* RECORDS FOR THE TASK *
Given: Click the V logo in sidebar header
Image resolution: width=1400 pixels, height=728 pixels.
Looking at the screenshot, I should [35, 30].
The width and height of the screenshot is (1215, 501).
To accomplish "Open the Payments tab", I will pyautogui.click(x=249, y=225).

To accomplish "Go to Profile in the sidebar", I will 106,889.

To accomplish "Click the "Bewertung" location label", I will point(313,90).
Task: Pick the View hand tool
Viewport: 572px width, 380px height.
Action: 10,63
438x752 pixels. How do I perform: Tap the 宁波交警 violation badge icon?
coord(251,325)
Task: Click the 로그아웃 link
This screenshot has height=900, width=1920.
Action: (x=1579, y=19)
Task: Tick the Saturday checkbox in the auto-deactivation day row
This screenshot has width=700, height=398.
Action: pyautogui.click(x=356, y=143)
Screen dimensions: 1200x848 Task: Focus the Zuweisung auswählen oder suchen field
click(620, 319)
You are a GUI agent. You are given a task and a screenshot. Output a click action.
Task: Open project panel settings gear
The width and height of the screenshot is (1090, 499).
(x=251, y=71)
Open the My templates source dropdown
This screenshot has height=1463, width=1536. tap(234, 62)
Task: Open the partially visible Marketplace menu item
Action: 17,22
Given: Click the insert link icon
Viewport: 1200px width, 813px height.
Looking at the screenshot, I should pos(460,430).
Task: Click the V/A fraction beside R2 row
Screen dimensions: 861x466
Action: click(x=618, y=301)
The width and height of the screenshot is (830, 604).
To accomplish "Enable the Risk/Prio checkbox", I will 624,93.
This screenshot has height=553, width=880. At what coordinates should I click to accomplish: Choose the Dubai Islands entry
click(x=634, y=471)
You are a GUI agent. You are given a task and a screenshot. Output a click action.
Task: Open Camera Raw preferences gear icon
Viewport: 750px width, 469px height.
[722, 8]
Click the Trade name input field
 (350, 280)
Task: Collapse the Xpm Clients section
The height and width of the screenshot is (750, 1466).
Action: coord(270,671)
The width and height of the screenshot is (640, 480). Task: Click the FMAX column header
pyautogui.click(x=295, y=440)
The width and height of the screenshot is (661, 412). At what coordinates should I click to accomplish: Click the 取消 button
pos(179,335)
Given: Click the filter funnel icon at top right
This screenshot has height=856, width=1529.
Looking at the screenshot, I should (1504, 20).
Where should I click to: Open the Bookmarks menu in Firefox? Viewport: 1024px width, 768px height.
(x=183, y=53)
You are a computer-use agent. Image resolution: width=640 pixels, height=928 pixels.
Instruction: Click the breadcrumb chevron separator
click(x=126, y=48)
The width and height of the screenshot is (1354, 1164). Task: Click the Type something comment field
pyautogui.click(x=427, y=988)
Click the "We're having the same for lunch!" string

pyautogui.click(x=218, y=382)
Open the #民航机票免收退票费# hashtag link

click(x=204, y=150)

* WORK INSTRUCTIONS *
Return the data exactly. Include every record.

* TASK ANSWER *
Given: Click the V logo in sidebar header
Image resolution: width=1400 pixels, height=728 pixels.
Looking at the screenshot, I should [35, 30].
The width and height of the screenshot is (1215, 501).
To accomplish "Open the Payments tab", I will pyautogui.click(x=249, y=225).

To accomplish "Go to Profile in the sidebar", I will 106,889.

To accomplish "Click the "Bewertung" location label", I will point(313,90).
Task: Pick the View hand tool
Viewport: 572px width, 380px height.
Action: 10,63
438x752 pixels. How do I perform: Tap the 宁波交警 violation badge icon?
coord(251,325)
Task: Click the 로그아웃 link
This screenshot has height=900, width=1920.
Action: (x=1579, y=19)
Task: Tick the Saturday checkbox in the auto-deactivation day row
This screenshot has width=700, height=398.
Action: pyautogui.click(x=356, y=143)
Screen dimensions: 1200x848 Task: Focus the Zuweisung auswählen oder suchen field
click(620, 319)
You are a GUI agent. You are given a task and a screenshot. Output a click action.
Task: Open project panel settings gear
The width and height of the screenshot is (1090, 499).
(x=251, y=71)
Open the My templates source dropdown
This screenshot has height=1463, width=1536. tap(234, 62)
Task: Open the partially visible Marketplace menu item
Action: 17,22
Given: Click the insert link icon
Viewport: 1200px width, 813px height.
Looking at the screenshot, I should pos(460,430).
Task: Click the V/A fraction beside R2 row
Screen dimensions: 861x466
Action: click(x=618, y=301)
The width and height of the screenshot is (830, 604).
To accomplish "Enable the Risk/Prio checkbox", I will 624,93.
This screenshot has height=553, width=880. At what coordinates should I click to accomplish: Choose the Dubai Islands entry
click(x=634, y=471)
You are a GUI agent. You are given a task and a screenshot. Output a click action.
Task: Open Camera Raw preferences gear icon
Viewport: 750px width, 469px height.
[722, 8]
Click the Trade name input field
 (350, 280)
Task: Collapse the Xpm Clients section
The height and width of the screenshot is (750, 1466).
Action: coord(270,671)
The width and height of the screenshot is (640, 480). Task: Click the FMAX column header
pyautogui.click(x=295, y=440)
The width and height of the screenshot is (661, 412). At what coordinates should I click to accomplish: Click the 取消 button
pos(179,335)
Given: Click the filter funnel icon at top right
This screenshot has height=856, width=1529.
Looking at the screenshot, I should (1504, 20).
Where should I click to: Open the Bookmarks menu in Firefox? Viewport: 1024px width, 768px height.
(x=183, y=53)
You are a computer-use agent. Image resolution: width=640 pixels, height=928 pixels.
Instruction: Click the breadcrumb chevron separator
click(x=126, y=48)
The width and height of the screenshot is (1354, 1164). Task: Click the Type something comment field
pyautogui.click(x=427, y=988)
Click the "We're having the same for lunch!" string

pyautogui.click(x=218, y=382)
Open the #民航机票免收退票费# hashtag link

click(x=204, y=150)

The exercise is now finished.